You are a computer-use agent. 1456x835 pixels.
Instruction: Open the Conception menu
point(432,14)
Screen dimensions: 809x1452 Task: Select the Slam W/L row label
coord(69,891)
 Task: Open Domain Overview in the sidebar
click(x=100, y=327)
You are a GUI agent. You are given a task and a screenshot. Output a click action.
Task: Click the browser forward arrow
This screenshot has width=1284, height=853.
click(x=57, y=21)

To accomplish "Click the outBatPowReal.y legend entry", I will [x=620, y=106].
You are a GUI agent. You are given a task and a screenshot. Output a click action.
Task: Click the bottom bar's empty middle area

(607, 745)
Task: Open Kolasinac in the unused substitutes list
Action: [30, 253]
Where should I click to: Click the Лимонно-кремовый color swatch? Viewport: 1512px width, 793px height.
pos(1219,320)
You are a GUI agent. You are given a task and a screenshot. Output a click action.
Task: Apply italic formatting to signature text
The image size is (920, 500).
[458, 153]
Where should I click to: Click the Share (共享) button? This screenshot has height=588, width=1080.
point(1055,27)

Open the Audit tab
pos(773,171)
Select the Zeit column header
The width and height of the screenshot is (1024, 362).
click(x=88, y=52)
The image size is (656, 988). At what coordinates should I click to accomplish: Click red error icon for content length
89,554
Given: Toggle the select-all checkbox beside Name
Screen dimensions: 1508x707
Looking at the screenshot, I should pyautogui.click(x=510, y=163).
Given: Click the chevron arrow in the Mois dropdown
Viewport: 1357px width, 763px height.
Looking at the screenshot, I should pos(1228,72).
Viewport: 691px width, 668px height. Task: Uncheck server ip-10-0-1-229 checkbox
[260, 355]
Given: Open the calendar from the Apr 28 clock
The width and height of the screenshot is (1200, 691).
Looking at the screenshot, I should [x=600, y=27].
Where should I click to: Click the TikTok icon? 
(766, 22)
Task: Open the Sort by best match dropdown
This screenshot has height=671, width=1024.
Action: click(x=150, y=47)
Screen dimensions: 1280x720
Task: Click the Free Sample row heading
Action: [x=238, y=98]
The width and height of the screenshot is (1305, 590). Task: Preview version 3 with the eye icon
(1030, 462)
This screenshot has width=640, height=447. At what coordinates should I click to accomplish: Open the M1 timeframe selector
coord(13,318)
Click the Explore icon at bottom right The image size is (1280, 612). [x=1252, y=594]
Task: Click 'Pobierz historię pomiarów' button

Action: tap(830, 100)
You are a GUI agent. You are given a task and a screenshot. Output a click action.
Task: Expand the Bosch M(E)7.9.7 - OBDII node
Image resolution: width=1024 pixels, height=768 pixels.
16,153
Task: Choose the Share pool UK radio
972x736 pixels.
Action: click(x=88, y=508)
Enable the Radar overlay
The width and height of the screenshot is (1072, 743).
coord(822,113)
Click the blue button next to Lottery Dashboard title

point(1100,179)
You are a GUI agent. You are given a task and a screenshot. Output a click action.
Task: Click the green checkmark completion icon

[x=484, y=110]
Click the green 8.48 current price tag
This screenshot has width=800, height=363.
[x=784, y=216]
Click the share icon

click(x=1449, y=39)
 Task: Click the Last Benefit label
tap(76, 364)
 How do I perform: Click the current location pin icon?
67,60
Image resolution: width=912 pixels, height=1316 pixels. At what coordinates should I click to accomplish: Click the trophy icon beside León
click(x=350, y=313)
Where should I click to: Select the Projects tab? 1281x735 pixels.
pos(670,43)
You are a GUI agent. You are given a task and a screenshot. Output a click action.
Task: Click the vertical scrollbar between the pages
==================================================
### WHAT TO PRODUCE:
In the records above, find the lines containing "arrow" and copy them.

### YOUR RESPONSE:
Task: Click the browser forward arrow
Given: Click the chevron arrow in the Mois dropdown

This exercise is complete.